How Low Can ETH Go After Losing $3K Support?

Ethereum remains in the correction phase after being rejected in the mid-$3,000 region, the price is moving forward in both the daily and 4-hour periods while on-chain data continues to show the trade leaving the supply structure.
The combination of short-term technical weakness and a long-term constructive chain trend creates an environment in which continued bearish or sideways action in the near term may meet a consistent bullish backdrop.
Ethereum Price Analysis: Daily Chart
On the daily chart, ETH fell after failing to support within the $3,300–$3,400 resistance block, which coincides closely with the 100-day descending moving average and remains below the 200-day moving average.

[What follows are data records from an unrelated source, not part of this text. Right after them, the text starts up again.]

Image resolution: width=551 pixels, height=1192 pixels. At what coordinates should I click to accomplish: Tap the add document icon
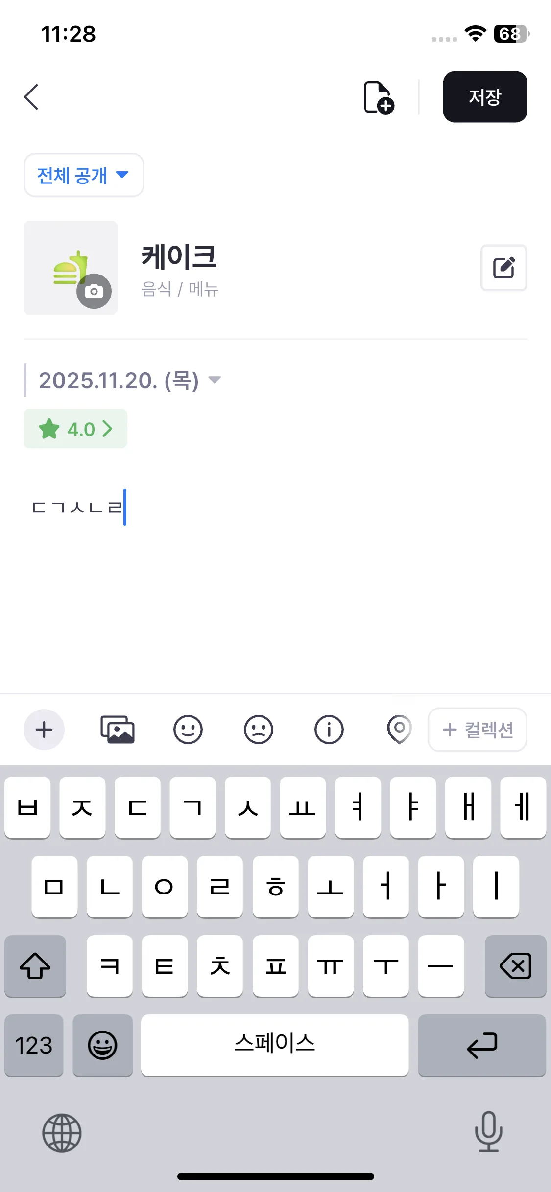point(378,97)
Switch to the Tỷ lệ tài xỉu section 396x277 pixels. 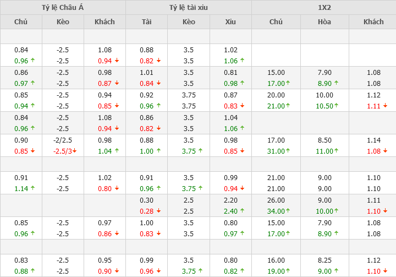[189, 8]
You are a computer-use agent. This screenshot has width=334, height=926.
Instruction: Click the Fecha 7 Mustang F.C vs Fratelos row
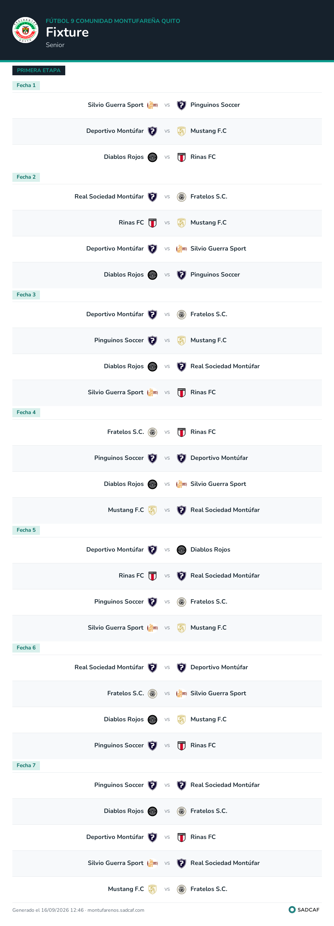coord(167,889)
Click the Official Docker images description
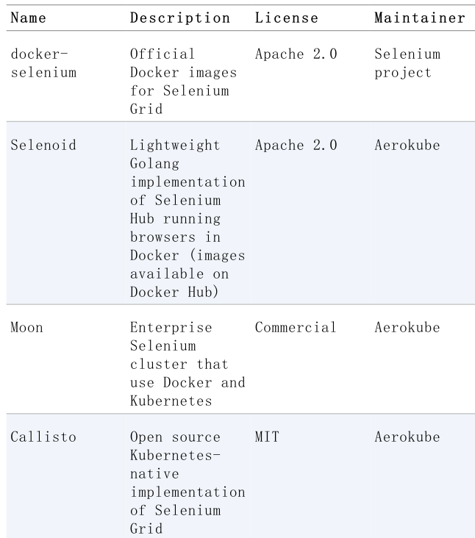The image size is (475, 538). (183, 82)
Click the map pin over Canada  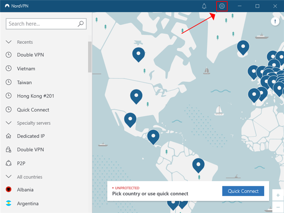tap(139, 54)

This rejection keeps the market in a broad position, with $2,500–$2,600 as the closest demand zone and the $3,300–$3,400 band as the main supply zone that will need to reestablish a strong bullish trend. The daily RSI has rebounded from the overbought zone and is now below 50, confirming a bearish trend with a corrective leg towards the aforementioned support group.
ETH/USDT 4 Hour Chart
The 4-hour structure shows a clear breakout from the ascending channel that has been holding the price since the end of December down to the $3,400 area. After losing both channel support and the intraday demand band around $3,000, ETH has moved up at a slower pace to $2,900, with the 4-hour RSI entering the oversold zone, indicating extended daily conditions but not yet confirmed reversal.
As long as the commodity trades below the base of the previous channel and below the $3,000 region, the intraday bias is still being corrected, there is a risk of an extension to the upper term demand around $2,500–$2,600 unless a quick recovery above $3,100 disrupts the breakout.
Onchain analysis
The Ethereum exchange rate has been trending downwards and now sits at its lowest levels in the past few years, indicating that a decreasing portion of the circulating supply is held in centralized trading venues.
This pattern generally reflects a gradual preference for long-term savings or holding fast cash, thereby reducing inventory on the side of sales as prices adjust for the short term.
Although low exchange rates do not prevent further declines in the near term, such persistent outflows have historically been accompanied by late correction phases within larger upswings, where renewed demand can easily translate into unexpected improvements when macro conditions and technology begin to support again.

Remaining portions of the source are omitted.